### Text for analysis:
The tech, developed at Boston University, uses drug-loaded polymeric meshes with a removable air pocket that acts as a barricade.
When the air was removed, the team – led by Grad student Stefan Yohe, and professor Mark Grinstaff – found the rate of release could be extended for two or three month periods.
Brigham and Women’s Hospital’s Yolanda Colson – a thoracic surgeon as well as researcher on the study – said the finding is significant for a multitude of clinical applications.
She said: “The ability to control drug release over a two to three month period is of significant clinical interest in thoracic surgery with applications in pain management and in the prevention of tumour recurrence after surgical resection.”
The researchers hope the paper, titled ‘Superhydrophobic Materials for Tunable Drug Release: Using Displacement of Air to Control Delivery Rates’ will grab attention in the field of drug-loaded mesh, and will facilitate further exploration of polymeric mesh materials.
The mesh – a porous 3D superhydrophobic electrospun material – was prepared using biocompatible building blocks.
In order to trap air in the material, the team created meshes with contact angles greater than 150° which characterises a superhydrophobic surface – a surface which traps air when it becomes wet; the air molecule unable to escape from under a water droplet.
Such materials can be observed in nature, with leaves or insect wings.
The study demonstrates that it is the contact angle of the mesh that dictates the rate at which water penetrates into the porous network and displaces entrapped air. The contact angle of the mesh was reduced with the introduction of a model bioactive agent known as SN-38, therefore allowing the airpocket to escape.
Yohe concluded: “Finally, the entrapped air layer within superhydrophobic meshes is shown to be robust in the presence of serum, where drug loaded meshes are efficacious against cancer cells in vitro for more than 60 days, thus demonstrating applicability for long-term drug delivery.”

### Information provided:
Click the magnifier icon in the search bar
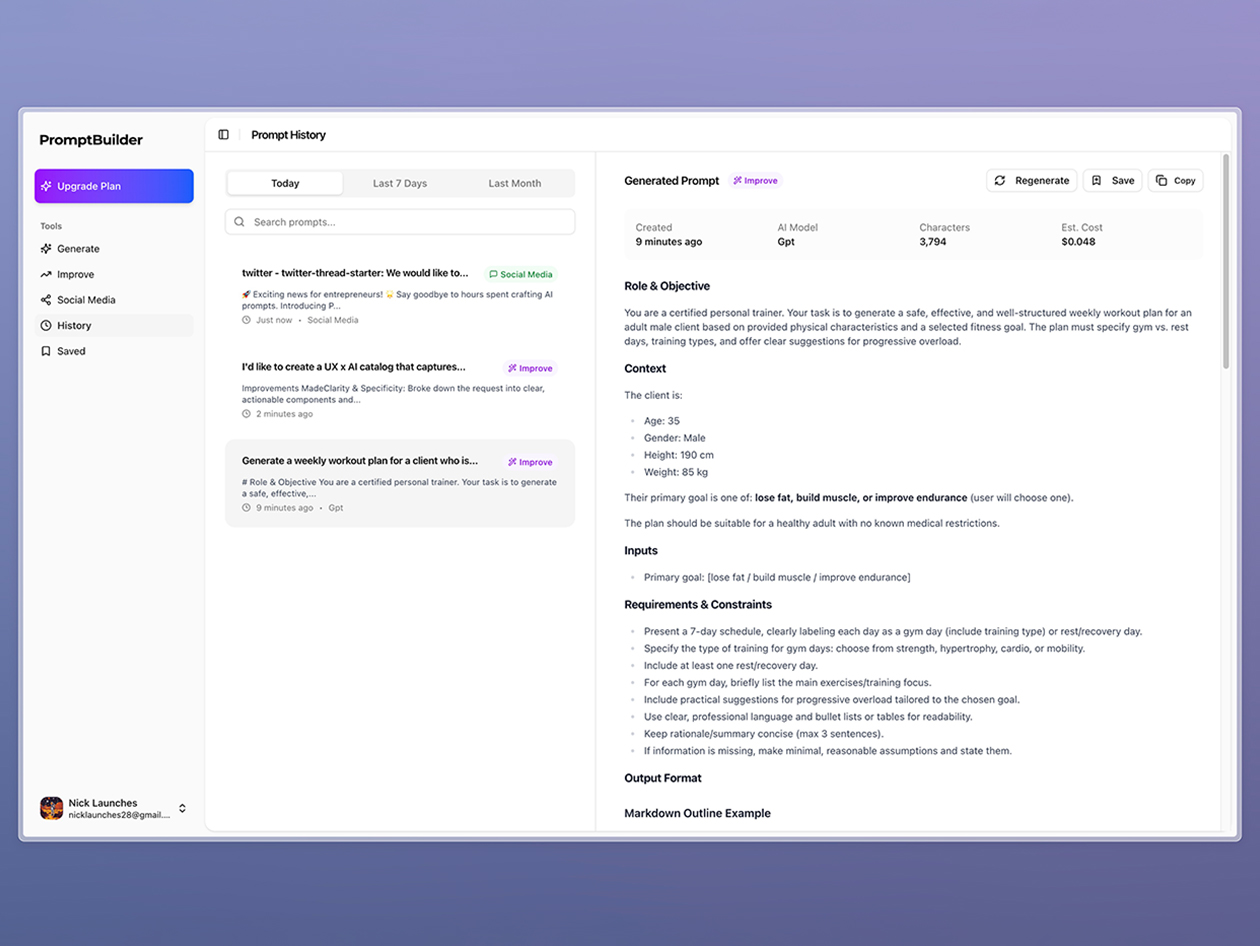The image size is (1260, 946). click(x=239, y=221)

### Problem:
Answer these questions about the drug-release mesh article.
(a) At which university was the technology developed?
(b) What contact angle did the team's meshes exceed in order to trap air?
(c) What model bioactive agent reduced the contact angle of the mesh?

### Response box:
(a) Boston University
(b) 150°
(c) SN-38